You can also use a - dash to define ranges:

  • [a-c]zz is the same as above.

And then you can combine ranges together:

  • [a-cx-z]zz will match azz, bzz, czz, xzz, yzz, and zzz.

Most notably, this can be used to match any alphabetical character:

  • [a-zA-Z] will match any single letter (lowercase or uppercase).

You can use numbers too:

  • file[1-3] will match file1, file2, and file3.

Then, there is a way to exclude characters from a charset with the ^ hat symbol, and include everything else. [^k]ing will match ring, sing, $ing, but not king.

Of course, you can exclude charsets, not just single characters. [^a-c]at will match fat and hat, but not bat or cat.

NOTES:

  • Don't confuse strings with charsets. The charset [abc] will match the string abc, but also cba and ca.
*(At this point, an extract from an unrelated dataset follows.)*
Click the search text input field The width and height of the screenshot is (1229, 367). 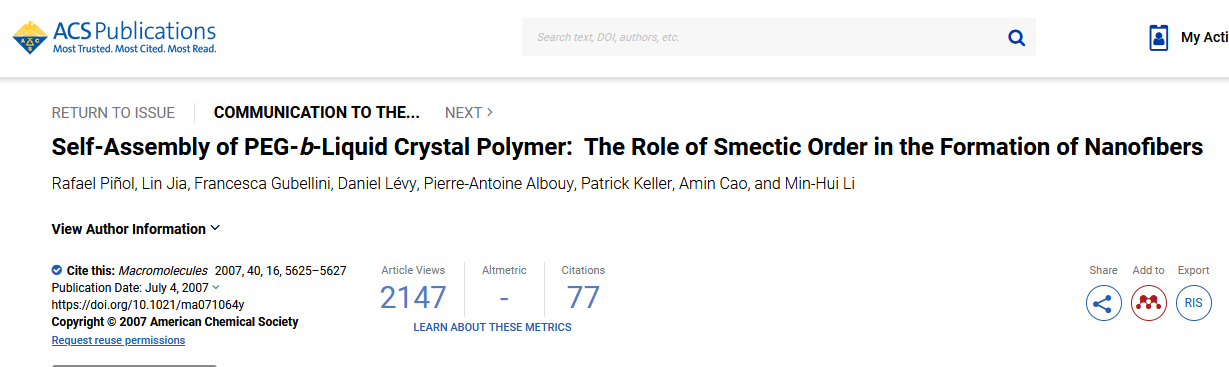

It doesn't match the string, but rather every occurrence of the specified characters in that string.

Answer The Questions Below -

  • Match all of the following characters: c, o, g

    • [cog]
  • Match all of the following words: cat, fat, hat

    • [cfh]at
  • Match all of the following words: Cat, cat, Hat, hat

    • [cChH]at
  • Match all of the following filenames: File1, File2, file3, file4, file5, File7, file9

    • [Ff]ile[1-9]
  • Match all of the filenames of question 4, except "File7" (use the hat symbol)

    • [Ff]ile[^7]

Wildcards and Optional Characters

The wildcard that is used to match any single character (except the line break) is the . dot. That means that a.c will match aac, abc, a0c, a!c, and so on.

Also, you can set a character as optional in your pattern using the ? question mark. That means that abc? will match ab and abc, since the c is optional.

NOTES:

  • If you want to search for . a literal dot, you have to escape it with a \ reverse slash. That means that a.c will match a.c, but also abc, a@c, and so on. But a\.c will match just a.c.

Answer The Questions Below -

  • Match all of the following words: Cat, fat, hat, rat

    • .at
  • Match all of the following words: Cat, cats

    • [Cc]ats?
  • Match the following domain name: cat.xyz

    • cat\.xyz
  • Match all of the following domain names: cat.xyz, cats.xyz, hats.xyz

    • [ch]ats?\.xyz
  • Match every 4-letter string that doesn't end in any letter from n to z

    • ...[^n-z]
  • Match bat, bats, hat, hats, but not rat or rats (use the hat symbol)

    • [^r]ats?

Metacharacters and Repetitions

There are easier ways to match bigger charsets. For example, \d is used to match any single digit. Here's a reference:

\d matches a digit, like 9

\D matches a non-digit, like A or @

\w matches an alphanumeric character, like a or 3

\W matches a non-alphanumeric character, like ! or #

\s matches a whitespace character (spaces, tabs, and line breaks)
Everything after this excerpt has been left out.